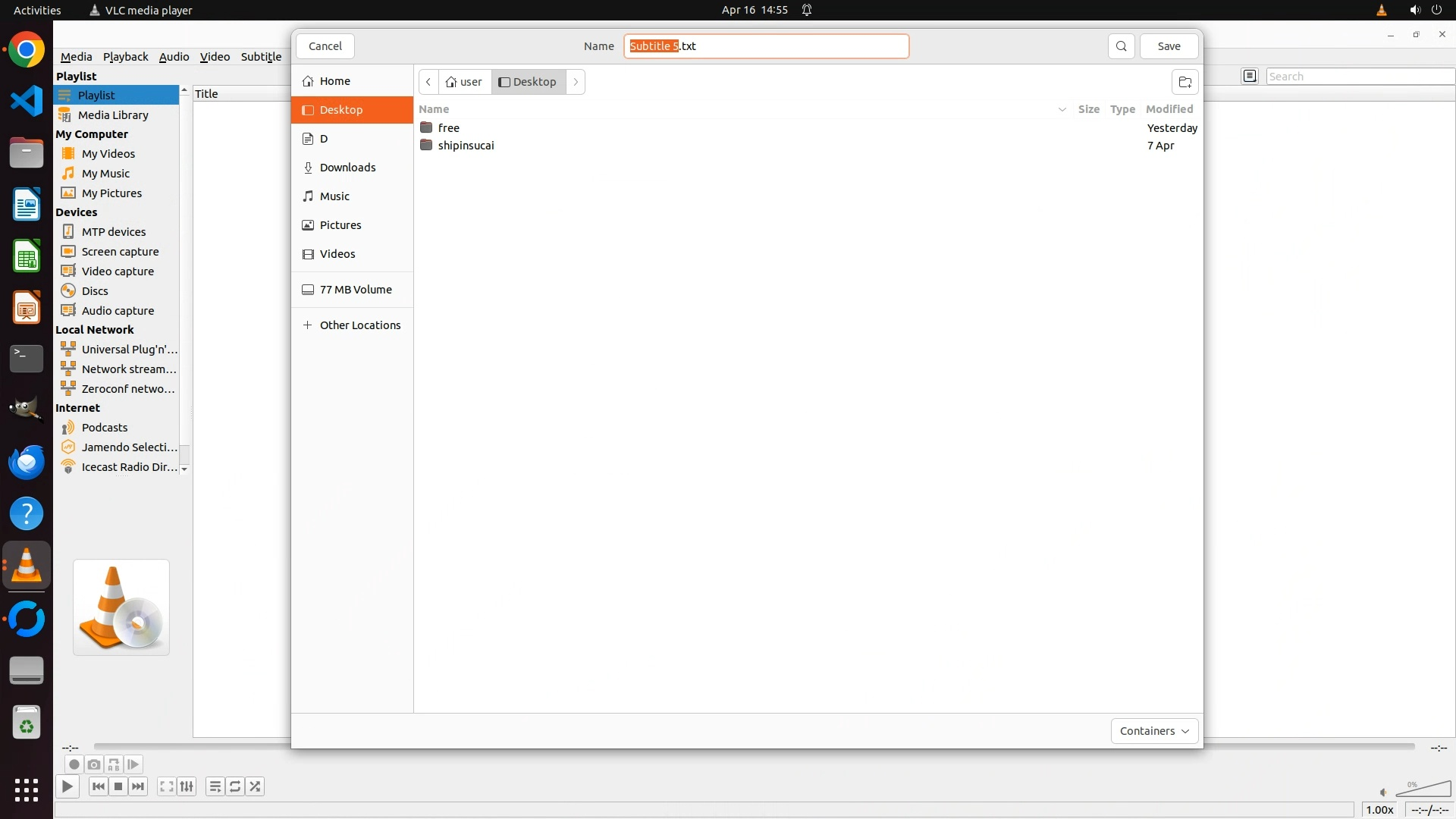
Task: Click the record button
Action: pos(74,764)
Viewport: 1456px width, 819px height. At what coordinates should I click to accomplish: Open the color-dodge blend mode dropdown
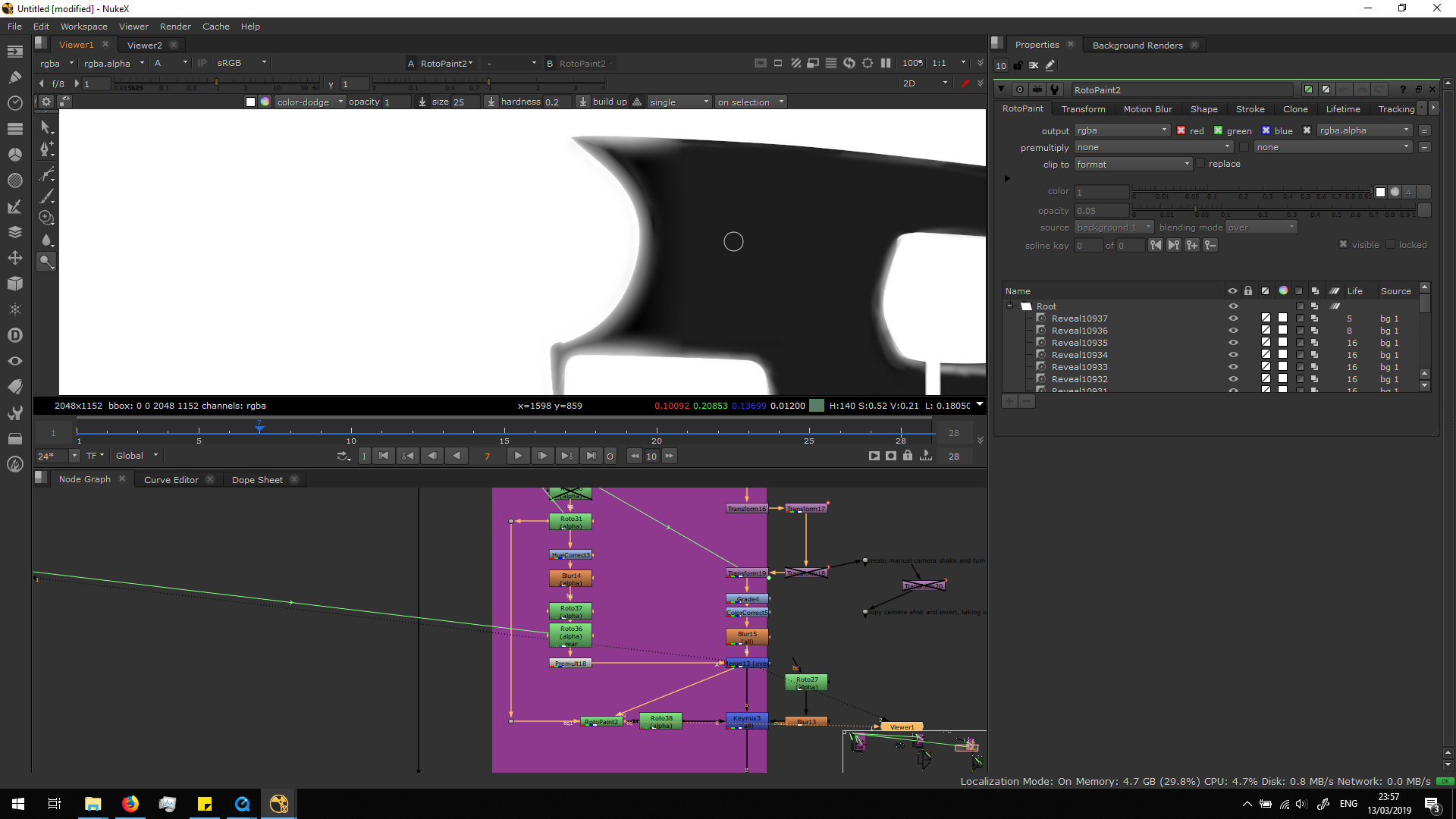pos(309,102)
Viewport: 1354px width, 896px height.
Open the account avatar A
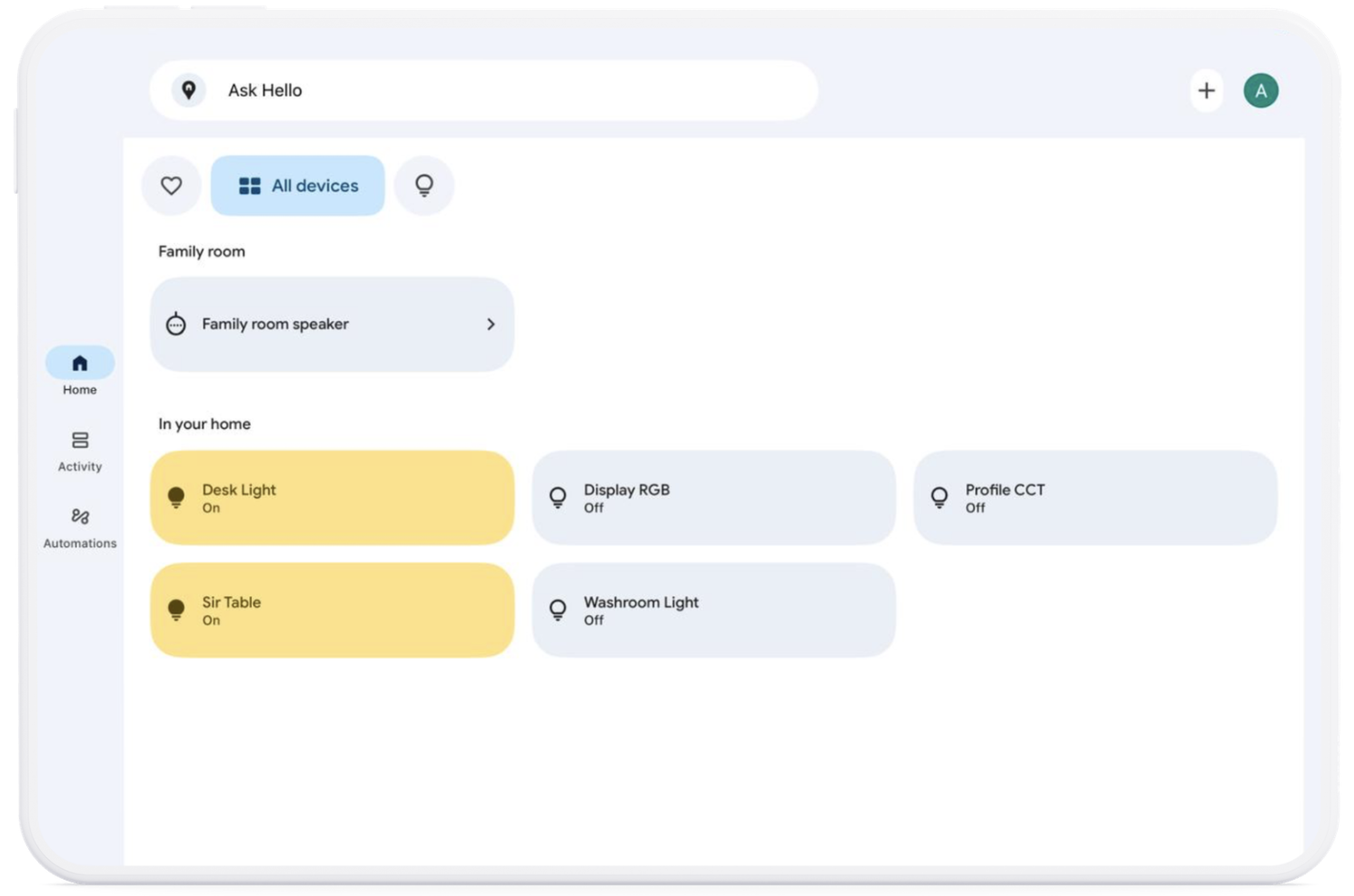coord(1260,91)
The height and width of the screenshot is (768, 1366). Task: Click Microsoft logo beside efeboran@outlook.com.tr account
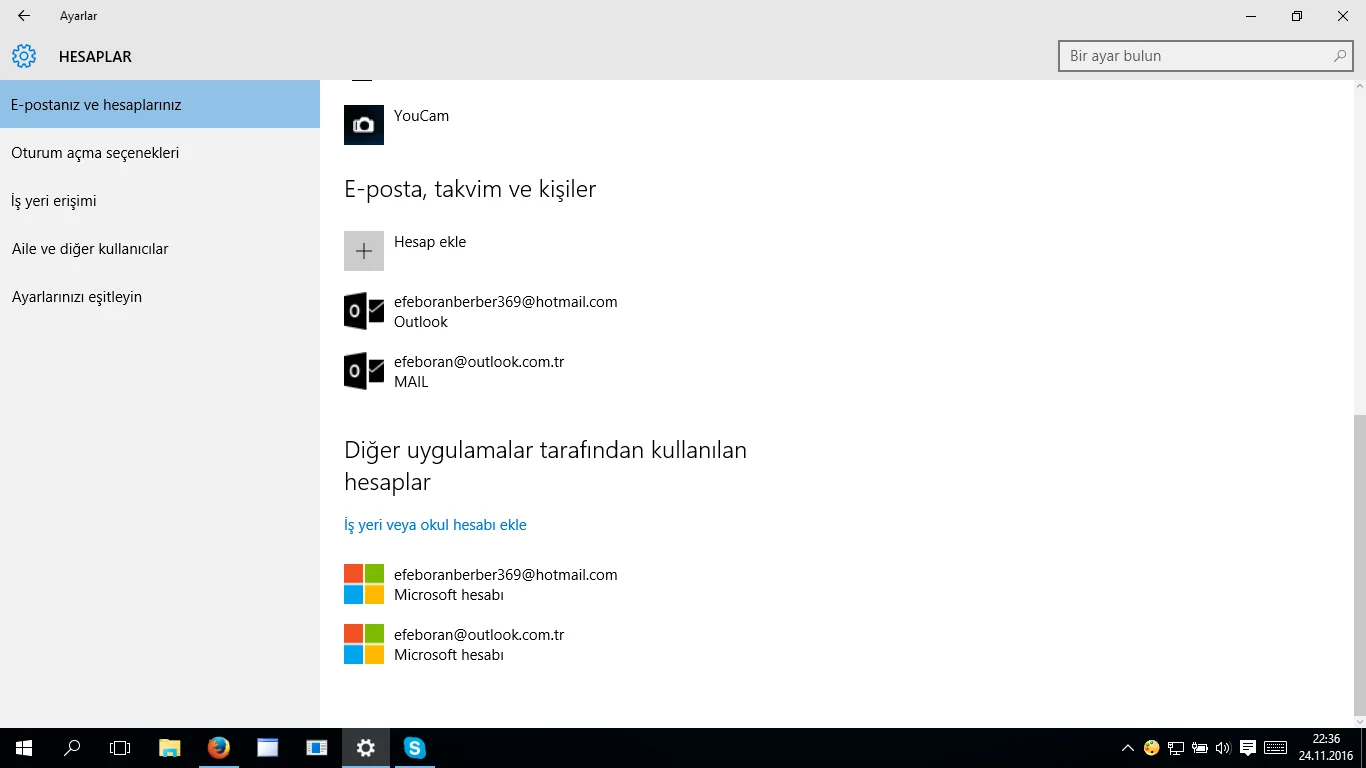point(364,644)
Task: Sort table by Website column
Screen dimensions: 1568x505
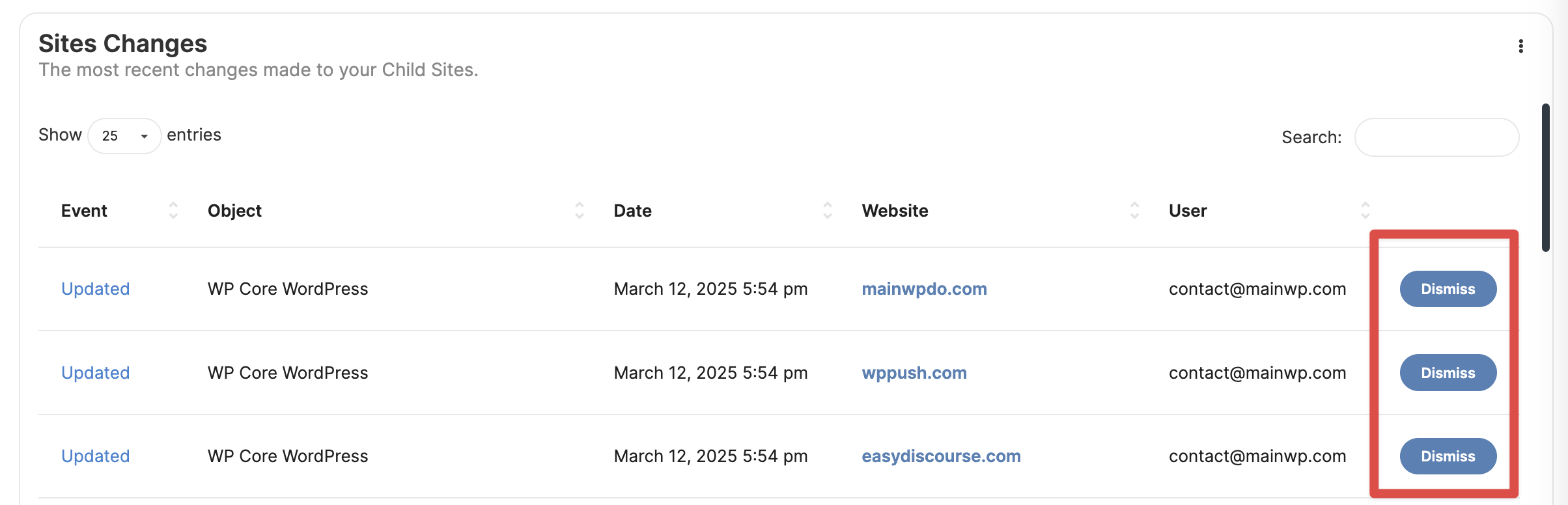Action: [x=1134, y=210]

-------------------------

__Direction__. Quote every row above word for word, leaving the pictures out of your reply.

__Output of the exercise__.
Task: Click the record button
Action: pos(74,764)
Viewport: 1456px width, 819px height. At what coordinates should I click to accomplish: Open the color-dodge blend mode dropdown
pos(309,102)
Viewport: 1354px width, 896px height.
Open the account avatar A
coord(1260,91)
The height and width of the screenshot is (768, 1366). Task: Click Microsoft logo beside efeboran@outlook.com.tr account
point(364,644)
Task: Sort table by Website column
Screen dimensions: 1568x505
Action: [x=1134, y=210]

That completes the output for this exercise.